Study text:
§ §

Much of the surface of Mars is covered by a thick smooth mantle that is thought to be a mixture of ice and dust. This ice-rich mantle, a few yards thick, smooths the land. But in places it displays a bumpy texture, resembling the surface of a basketball. Because there are few craters on this mantle, the mantle is relatively young.

It's generally accepted that mantle is ice-rich dust that fell from the sky as snow and ice-coated dust grains during a different climate One evidence of its ice-rich nature is the presence of gullies which form when some of the ice melts.

The images below, all taken with HiRISE, show a variety of views of this smooth mantle.

Niger Vallis with features typical of this latitude. Chevron pattern results from movement of ice-rich material. Click on image to see chevron pattern and mantle. Location is Hellas quadrangle.
Dissected Mantle with layers. Location is Noachis quadrangle.
Surface showing appearance with and without mantle covering, as seen by HiRISE, under the HiWish program. Location is Terra Sirenum in Phaethontis quadrangle.
Layers in mantle deposit, as seen by HiRISE, under the HiWish program. Mantle was probably formed from snow and dust falling during a different climate. Location is Thaumasia quadrangle.
HiRISE image showing smooth mantle covering parts of a crater in the Phaethontis quadrangle. Along the outer rim of the crater, the mantle is displayed as layers. This suggests that the mantle was deposited multiple times in the past. Picture was taken with HiRISE under HiWish program. The layers are enlarged in the next image.
Enlargement of previous image of mantle layers. Four to five layers are visible. Location is the Phaethontis quadrangle.

==Ring mold craters==
Ring mold craters are kind of Martian craters that look like the ring molds used in baking. They are thought to be caused by an impact into ice. The ice is covered by a layer of debris. They are found in parts of Mars that have buried ice. Laboratory experiments confirm that impacts into ice result in a "ring mold shape". Impacts into ice warm the ice and cause it to flow into the ring mold shape.

Ring-mold craters form when an impact goes through to an ice layer. The rebound forms the ring-mold shape, and then dust and debris settle on the top to insulate the ice.
Ring mold craters on floor of a crater, as seen by HiRISE under HiWish program Location is Ismenius Lacus quadrangle.

§ §

(Collected data entries)
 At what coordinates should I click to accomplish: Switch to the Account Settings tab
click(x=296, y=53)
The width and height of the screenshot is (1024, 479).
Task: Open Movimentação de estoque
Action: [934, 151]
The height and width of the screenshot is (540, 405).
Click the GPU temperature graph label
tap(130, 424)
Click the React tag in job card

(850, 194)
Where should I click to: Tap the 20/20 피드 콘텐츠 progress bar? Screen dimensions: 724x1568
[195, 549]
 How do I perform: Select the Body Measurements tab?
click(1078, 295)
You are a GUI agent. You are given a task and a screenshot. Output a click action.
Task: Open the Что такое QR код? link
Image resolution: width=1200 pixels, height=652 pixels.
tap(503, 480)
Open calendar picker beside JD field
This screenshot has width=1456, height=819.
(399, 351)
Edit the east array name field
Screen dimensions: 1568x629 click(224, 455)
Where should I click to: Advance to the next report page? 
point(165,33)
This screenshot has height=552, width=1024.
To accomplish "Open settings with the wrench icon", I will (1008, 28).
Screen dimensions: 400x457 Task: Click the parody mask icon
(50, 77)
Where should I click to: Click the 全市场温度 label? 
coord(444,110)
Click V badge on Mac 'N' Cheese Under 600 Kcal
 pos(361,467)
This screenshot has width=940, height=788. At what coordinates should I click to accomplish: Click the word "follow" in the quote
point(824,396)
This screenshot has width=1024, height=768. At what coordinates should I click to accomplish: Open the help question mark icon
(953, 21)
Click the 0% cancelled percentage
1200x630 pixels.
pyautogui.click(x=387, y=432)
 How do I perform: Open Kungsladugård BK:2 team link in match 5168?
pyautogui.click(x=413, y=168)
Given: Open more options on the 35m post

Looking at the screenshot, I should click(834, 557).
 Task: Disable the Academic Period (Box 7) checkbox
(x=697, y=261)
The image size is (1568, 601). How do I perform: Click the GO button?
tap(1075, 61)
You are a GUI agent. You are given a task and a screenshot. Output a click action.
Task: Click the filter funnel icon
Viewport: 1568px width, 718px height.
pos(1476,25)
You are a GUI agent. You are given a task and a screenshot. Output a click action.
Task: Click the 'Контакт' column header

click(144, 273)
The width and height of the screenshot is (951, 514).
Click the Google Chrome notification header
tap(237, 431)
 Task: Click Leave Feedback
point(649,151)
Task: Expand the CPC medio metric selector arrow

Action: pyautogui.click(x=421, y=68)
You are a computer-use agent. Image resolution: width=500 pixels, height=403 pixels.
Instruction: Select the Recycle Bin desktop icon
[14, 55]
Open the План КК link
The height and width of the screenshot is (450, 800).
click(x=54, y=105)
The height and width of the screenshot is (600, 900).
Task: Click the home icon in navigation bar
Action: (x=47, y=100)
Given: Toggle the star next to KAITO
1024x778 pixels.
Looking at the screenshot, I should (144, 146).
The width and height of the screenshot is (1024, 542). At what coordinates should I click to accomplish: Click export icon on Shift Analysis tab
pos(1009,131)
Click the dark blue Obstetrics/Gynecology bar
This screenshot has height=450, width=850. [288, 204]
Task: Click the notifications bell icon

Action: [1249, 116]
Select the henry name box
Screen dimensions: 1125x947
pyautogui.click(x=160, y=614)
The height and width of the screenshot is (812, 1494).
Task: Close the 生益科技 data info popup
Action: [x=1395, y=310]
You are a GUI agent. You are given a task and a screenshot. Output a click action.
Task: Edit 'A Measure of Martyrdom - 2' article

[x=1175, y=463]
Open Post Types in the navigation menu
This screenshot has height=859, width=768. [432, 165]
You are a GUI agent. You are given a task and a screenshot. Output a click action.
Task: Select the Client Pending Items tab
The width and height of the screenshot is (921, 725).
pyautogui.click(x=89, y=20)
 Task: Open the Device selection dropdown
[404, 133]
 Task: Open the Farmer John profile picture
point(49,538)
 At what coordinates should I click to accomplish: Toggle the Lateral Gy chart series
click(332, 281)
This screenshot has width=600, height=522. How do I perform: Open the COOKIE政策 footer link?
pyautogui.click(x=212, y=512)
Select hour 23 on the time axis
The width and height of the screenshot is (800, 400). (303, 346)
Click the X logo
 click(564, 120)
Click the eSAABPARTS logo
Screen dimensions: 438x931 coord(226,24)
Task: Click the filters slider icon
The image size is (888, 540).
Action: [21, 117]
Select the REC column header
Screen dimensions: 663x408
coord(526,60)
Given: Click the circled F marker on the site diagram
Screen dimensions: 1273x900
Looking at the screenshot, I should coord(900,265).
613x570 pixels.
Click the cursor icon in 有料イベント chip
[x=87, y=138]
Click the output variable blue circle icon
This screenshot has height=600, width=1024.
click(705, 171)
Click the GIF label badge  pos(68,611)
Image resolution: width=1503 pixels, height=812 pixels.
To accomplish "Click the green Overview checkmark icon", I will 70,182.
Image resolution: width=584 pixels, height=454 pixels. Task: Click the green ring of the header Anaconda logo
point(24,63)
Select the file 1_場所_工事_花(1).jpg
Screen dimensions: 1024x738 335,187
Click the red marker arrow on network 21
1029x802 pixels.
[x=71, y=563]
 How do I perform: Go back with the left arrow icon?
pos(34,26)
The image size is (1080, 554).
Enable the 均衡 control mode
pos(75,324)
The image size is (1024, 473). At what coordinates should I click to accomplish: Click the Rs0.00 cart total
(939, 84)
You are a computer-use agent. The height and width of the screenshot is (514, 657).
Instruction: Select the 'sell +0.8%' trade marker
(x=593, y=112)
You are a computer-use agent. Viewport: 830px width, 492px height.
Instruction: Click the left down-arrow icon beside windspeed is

§ §

Task instructions: Transcribe the passage on the Martian mantle from "Much of the" up to and including "is relatively young.". The listing is separate material and has no connection to the text.

Task answer:
Much of the surface of Mars is covered by a thick smooth mantle that is thought to be a mixture of ice and dust. This ice-rich mantle, a few yards thick, smooths the land. But in places it displays a bumpy texture, resembling the surface of a basketball. Because there are few craters on this mantle, the mantle is relatively young.